Ils ont été reconnus coupables de l'assassinat de Joseph Lenaerts

Le procès de Kathrin Hilpert et de son fils, Christian Karkuth, s'est clôturé ce mercredi après-midi par la condamnation des deux accusés. Après avoir été reconnus coupables de l'assassinat de Joseph Lenaerts, ils ont respectivement été condamnés à la perpétuité et à une peine de 30 ans de prison par la cour d'assises de Liège, qui se tient à Eupen. Les jurés ont suivi les réquisitions de l'avocat général qui réclamait la perpétuité pour elle et 25 ans de prison pour lui. Ils ont même été plus sévères puisque Christian Karkuth se voit infliger une peine de cinq ans supérieure à ce qu'avait demandé l'avocat général.

Le jury populaire n'a pas été sensible aux arguments soulevés par les avocats de la défense.

Denis Barth, l'avocat de l'assassin de Joseph Lenaerts avait demandé aux jurés d'examiner les éventuelles circonstances atténuantes qui auraient pu lui permettre de ne pas passer les 25 prochaines années de sa vie en prison. Il avait notamment souligné que les déclarations de son client n'avaient pas varié et qu'il a toujours collaboré avec les enquêteurs.
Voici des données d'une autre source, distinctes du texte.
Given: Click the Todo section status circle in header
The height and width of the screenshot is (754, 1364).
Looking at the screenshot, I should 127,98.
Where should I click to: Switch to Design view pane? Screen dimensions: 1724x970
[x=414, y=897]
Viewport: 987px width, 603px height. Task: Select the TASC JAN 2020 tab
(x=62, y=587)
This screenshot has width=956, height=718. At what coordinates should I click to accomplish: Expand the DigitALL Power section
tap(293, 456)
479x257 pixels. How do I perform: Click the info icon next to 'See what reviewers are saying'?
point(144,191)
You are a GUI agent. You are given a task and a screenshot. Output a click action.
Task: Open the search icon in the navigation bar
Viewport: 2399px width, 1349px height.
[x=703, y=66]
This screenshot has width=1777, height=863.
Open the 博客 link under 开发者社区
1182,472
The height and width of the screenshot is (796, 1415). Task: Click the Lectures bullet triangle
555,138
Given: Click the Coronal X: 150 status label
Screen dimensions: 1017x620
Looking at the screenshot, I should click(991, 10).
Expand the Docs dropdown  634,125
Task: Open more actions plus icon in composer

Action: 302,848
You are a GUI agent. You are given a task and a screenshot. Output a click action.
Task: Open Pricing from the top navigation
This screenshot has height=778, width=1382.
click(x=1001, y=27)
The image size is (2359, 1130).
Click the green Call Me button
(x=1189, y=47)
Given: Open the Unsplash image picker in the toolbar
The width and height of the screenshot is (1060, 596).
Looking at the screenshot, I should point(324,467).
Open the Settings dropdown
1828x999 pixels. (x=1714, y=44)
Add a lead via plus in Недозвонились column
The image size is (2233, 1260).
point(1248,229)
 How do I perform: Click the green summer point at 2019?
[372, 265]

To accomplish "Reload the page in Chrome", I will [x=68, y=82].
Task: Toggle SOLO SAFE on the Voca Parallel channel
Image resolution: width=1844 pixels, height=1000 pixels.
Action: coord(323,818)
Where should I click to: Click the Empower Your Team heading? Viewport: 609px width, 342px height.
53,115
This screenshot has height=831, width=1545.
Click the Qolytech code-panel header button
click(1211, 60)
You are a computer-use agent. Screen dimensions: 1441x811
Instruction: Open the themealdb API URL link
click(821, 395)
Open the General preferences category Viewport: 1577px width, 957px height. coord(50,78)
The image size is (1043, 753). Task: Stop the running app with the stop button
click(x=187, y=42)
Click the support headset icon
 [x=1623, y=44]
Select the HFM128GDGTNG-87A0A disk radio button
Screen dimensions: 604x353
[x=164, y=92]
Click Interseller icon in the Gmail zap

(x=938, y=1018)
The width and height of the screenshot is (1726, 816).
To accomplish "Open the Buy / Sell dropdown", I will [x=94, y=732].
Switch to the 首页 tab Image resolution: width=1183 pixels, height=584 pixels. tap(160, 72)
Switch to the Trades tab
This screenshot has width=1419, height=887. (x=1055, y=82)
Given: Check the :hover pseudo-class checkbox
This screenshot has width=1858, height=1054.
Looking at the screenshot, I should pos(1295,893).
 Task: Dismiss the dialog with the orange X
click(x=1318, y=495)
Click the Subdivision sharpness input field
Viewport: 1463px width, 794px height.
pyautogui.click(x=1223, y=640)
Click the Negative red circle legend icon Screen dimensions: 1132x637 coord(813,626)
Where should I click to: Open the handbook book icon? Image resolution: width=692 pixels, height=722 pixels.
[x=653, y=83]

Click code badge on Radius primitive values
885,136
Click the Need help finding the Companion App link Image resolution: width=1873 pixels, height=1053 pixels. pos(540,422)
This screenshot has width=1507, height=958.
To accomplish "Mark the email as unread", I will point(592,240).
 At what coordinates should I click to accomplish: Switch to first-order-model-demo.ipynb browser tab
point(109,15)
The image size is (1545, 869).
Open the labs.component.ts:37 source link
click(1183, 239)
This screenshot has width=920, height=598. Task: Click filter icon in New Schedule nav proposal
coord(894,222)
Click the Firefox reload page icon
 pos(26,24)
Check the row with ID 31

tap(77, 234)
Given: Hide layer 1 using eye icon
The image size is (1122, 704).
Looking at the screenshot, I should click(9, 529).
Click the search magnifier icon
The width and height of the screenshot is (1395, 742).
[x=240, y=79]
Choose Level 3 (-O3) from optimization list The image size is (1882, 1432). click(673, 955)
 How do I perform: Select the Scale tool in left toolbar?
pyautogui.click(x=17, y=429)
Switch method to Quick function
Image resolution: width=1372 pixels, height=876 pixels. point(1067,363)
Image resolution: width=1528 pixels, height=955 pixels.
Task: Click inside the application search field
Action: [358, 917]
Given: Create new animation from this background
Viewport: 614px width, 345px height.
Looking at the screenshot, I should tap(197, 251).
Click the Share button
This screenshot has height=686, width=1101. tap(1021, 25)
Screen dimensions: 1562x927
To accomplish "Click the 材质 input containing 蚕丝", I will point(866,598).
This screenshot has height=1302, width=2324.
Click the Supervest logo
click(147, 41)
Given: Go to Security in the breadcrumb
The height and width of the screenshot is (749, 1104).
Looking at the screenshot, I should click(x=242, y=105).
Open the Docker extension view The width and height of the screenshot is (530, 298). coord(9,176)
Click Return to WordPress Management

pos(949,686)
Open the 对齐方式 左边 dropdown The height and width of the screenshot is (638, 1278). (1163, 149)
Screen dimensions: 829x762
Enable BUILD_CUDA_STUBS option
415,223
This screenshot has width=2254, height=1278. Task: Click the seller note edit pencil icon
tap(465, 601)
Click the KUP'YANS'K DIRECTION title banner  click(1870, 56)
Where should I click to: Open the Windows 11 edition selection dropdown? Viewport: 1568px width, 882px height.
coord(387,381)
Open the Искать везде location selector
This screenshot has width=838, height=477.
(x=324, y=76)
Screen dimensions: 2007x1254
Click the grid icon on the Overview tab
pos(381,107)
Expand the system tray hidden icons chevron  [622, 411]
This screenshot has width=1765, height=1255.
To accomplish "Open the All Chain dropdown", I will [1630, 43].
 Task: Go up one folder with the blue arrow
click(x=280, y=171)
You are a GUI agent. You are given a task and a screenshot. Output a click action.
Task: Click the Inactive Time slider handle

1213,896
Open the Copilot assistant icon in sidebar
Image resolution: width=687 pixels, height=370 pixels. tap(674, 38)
L'avocat de la défense était aussi revenu sur l'attachement de Christian Karkuth à la notion de famille. Une famille et de l'amour qui lui ont manqué depuis son enfance. "Alors qu'il était en prison, il a écrit à son père pour lui demander de lui rendre visite. Cette lettre est restée sans réponse et son père ne s'est jamais présenté à la prison. Durant ce procès, on a également remarqué à quel point il était seul. Les témoins de moralité qui étaient convoqués pour venir parler de lui, peut-être en bien, ne se sont pas présentés", avait indiqué l'avocat qui espérait une décision clémente des jurés.

Patrick Thévissen, l'avocat de Kathrin Hilpert, avait lui aussi tenté d'influencer les jurés afin qu'ils revoient à la baisse la peine requise par l'avocat général. Me Thévissen avait ainsi démarré sa plaidoirie en citant des noms de personnes condamnées à la perpétuité: Marc Dutroux, Geneviève Lhermitte ou encore Radovan Karadzic. L'avocat avait alors estimé que sa cliente "n'est pas un monstre de cette catégorie. Elle ne doit donc pas être condamnée à cette peine, qui est la plus lourde". Me Thévissen avait ensuite souligné les difficiles conditions d'incarcération auxquelles sa cliente serait ainsi soumise durant les années à venir. "La perpétuité, c'est la mort lente en prison. En optant pour une peine plus courte, vous affirmerez au monde que la prison peut être bénéfique et que certains détenus peuvent en sortir meilleurs. Vous affirmez aussi qu'il y a, en toute personne, un peu d'humanité", avait conclu l'avocat de l'accusée.